Additionally, while community-dwelling older adults are generally a heterogeneous population, our cohort had a large range of physical activity levels, which may limit interpretation of results as those with differing baseline activity levels may respond differently. Normative data collected by Loland and colleagues (26) found 185 women (m=74.8 ± 6.6 years) to have average PASE scores of 116.9, which is consistent with Washburn and colleagues (50) who demonstrated 134 women (m=66.4 ± 5.4 years) had average PASE scores of 123.9 ± 66.3. Comparatively, participants in this study were highly active with median PASE scores of 140.5 (IQR=40.75, m=142.0 ± 65.0). Due to our cohort’s already high fitness levels, improvements in strength and balance are harder to achieve (29,44), thus some of our failure to report significance may be attributed to an insufficient overload. The elevated physical activity levels of the participants present a main constraint which future studies should address by using physical activity levels as a criterion for participant eligibility.

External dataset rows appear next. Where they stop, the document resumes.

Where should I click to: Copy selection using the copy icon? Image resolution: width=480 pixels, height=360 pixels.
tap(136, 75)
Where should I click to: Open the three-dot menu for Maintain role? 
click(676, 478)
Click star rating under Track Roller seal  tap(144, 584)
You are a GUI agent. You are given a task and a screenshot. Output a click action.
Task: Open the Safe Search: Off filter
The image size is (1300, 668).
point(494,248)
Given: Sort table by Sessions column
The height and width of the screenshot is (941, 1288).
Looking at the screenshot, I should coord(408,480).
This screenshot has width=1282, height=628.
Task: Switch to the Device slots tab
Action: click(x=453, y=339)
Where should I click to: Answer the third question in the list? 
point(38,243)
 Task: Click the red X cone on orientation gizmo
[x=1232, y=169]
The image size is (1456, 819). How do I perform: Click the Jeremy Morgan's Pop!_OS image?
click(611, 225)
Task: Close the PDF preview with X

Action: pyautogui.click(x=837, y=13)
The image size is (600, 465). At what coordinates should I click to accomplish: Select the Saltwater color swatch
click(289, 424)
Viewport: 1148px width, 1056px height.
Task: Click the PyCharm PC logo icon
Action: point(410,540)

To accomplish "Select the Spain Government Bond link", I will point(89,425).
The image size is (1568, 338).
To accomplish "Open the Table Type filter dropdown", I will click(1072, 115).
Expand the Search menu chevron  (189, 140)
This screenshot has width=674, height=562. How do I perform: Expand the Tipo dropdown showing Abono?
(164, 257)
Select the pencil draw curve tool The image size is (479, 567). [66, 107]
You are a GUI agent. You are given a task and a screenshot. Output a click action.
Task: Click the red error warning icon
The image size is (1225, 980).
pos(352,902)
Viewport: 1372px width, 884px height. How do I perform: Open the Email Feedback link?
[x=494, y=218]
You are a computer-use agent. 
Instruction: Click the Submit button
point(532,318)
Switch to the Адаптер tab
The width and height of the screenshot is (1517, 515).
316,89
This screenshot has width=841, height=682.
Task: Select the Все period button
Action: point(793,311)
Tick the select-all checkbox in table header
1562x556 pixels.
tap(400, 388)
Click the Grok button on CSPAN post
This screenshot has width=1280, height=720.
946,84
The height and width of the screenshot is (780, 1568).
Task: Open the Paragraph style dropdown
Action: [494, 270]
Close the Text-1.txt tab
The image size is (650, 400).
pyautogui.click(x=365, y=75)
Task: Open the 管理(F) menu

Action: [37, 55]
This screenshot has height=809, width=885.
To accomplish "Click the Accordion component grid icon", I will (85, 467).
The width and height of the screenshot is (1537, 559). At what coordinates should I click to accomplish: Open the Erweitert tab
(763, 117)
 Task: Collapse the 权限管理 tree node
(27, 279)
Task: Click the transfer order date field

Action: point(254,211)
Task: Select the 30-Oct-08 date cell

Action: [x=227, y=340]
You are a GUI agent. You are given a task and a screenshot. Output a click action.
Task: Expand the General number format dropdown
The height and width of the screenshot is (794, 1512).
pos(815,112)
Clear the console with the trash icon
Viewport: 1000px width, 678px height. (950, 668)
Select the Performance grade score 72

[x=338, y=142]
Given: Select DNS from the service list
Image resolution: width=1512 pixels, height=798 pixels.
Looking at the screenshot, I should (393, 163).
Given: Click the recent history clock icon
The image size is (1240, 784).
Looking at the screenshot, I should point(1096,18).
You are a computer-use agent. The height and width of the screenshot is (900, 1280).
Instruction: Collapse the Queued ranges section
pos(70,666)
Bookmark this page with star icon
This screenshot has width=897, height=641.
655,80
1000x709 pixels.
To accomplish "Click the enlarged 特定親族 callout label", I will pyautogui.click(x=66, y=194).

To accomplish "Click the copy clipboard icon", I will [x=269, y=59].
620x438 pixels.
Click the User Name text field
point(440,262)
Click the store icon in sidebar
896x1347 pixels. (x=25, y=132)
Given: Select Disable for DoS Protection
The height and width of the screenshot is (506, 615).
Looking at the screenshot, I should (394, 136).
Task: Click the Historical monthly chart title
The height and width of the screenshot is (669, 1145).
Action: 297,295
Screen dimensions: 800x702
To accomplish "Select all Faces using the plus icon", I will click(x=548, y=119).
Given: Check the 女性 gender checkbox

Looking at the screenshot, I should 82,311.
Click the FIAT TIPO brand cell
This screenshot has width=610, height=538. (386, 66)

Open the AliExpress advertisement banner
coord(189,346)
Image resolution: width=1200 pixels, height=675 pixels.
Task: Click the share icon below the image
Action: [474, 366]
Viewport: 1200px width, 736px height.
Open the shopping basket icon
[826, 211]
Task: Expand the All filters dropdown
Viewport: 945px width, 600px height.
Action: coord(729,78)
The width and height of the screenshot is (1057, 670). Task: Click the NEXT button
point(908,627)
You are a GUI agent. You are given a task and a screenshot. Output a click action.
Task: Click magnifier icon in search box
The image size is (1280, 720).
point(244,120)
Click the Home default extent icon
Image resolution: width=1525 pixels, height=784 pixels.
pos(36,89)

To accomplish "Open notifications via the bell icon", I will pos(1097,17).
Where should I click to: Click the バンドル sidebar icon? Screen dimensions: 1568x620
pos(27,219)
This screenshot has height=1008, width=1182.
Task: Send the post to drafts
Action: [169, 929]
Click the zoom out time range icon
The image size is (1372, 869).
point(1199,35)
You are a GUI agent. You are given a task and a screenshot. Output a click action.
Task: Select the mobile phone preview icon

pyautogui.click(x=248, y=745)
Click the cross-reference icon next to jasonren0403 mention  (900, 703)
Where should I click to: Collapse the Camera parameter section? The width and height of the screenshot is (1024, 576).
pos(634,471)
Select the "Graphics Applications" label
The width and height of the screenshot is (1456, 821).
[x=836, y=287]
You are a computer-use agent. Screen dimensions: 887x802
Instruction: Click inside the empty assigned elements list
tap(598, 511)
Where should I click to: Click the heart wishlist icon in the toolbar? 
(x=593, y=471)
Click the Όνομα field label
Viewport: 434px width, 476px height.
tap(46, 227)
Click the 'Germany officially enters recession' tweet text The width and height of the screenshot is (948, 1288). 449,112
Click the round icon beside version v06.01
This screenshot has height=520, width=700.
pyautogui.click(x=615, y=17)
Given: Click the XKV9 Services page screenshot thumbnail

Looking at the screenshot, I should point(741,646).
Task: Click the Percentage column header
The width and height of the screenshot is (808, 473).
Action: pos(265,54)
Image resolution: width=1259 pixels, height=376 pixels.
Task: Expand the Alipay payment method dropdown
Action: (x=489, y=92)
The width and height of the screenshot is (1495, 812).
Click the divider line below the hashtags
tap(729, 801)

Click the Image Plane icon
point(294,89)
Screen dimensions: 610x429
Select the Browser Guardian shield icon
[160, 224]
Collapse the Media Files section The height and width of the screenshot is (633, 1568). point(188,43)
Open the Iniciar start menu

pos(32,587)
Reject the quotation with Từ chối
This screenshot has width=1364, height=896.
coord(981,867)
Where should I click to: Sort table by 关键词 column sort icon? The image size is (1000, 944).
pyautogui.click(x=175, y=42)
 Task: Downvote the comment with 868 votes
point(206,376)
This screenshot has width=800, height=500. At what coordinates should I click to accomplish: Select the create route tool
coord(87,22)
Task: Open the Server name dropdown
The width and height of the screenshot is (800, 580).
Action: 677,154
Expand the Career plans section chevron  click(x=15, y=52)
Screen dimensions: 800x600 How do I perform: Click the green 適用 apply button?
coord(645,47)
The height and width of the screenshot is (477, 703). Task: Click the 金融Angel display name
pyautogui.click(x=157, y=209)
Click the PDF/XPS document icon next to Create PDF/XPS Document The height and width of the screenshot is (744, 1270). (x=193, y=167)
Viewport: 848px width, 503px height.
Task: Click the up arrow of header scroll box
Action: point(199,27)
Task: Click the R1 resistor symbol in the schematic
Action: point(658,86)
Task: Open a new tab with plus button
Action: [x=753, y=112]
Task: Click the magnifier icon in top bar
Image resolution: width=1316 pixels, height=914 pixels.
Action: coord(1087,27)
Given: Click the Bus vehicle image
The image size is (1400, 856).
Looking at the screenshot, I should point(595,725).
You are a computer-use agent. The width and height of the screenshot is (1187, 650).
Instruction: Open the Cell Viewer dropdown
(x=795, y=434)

Finally, with regards to testing of dynamic balance, the difficulty and resulting apprehension of the SEBT could be a limitation. The SEBT was originally designed to be used in athletes, but has been validated and used for older adults (42). To overcome apprehension among our participants, a modification of lightly tapping into the center between every excursion was added. This modification has not been validated and may limit our ability to directly compare the results to other studies.
Practical Applications
Despite limitations, our results underscore the clinical significance of online dance classes as accessible and enjoyable - a novel approach to reduce risk of falls in older adults. The low-cost, and wide-reaching nature of online programs offer practical applications, particularly for women living in remote communities or balancing caregiver responsibilities. This avoids barriers such as transportation, lack of qualified instructors in the region or pandemic guidelines. This online program provides opportunity to exercise, be in a social environment and express themselves creatively from the comfort of their own homes.
Conclusion
Online dance classes represent a promising avenue for reducing the fall risk of older women by improving postural stability, dynamic balance and strength. By adapting these programs to a range of styles, such as traditional dances, this may aid in promoting inclusion and cultural diversity. By implementing this new and easily applicable fall prevention intervention, the risk of falls may be reduced, subsequently decreasing injuries as well as improving independence and quality of life of older women.
ACKNOWLEDGEMENTS
We would like to thank our participants for their trust, time and participation. EHC was supported by the Canadian Graduate Scholarship – Master’s Program, Canadian Institutes of Health Research/Instituts de Recherche en Santé du Canada and Fonds de Recherche du Québec – Santé – Formation de Maîtrise (319116).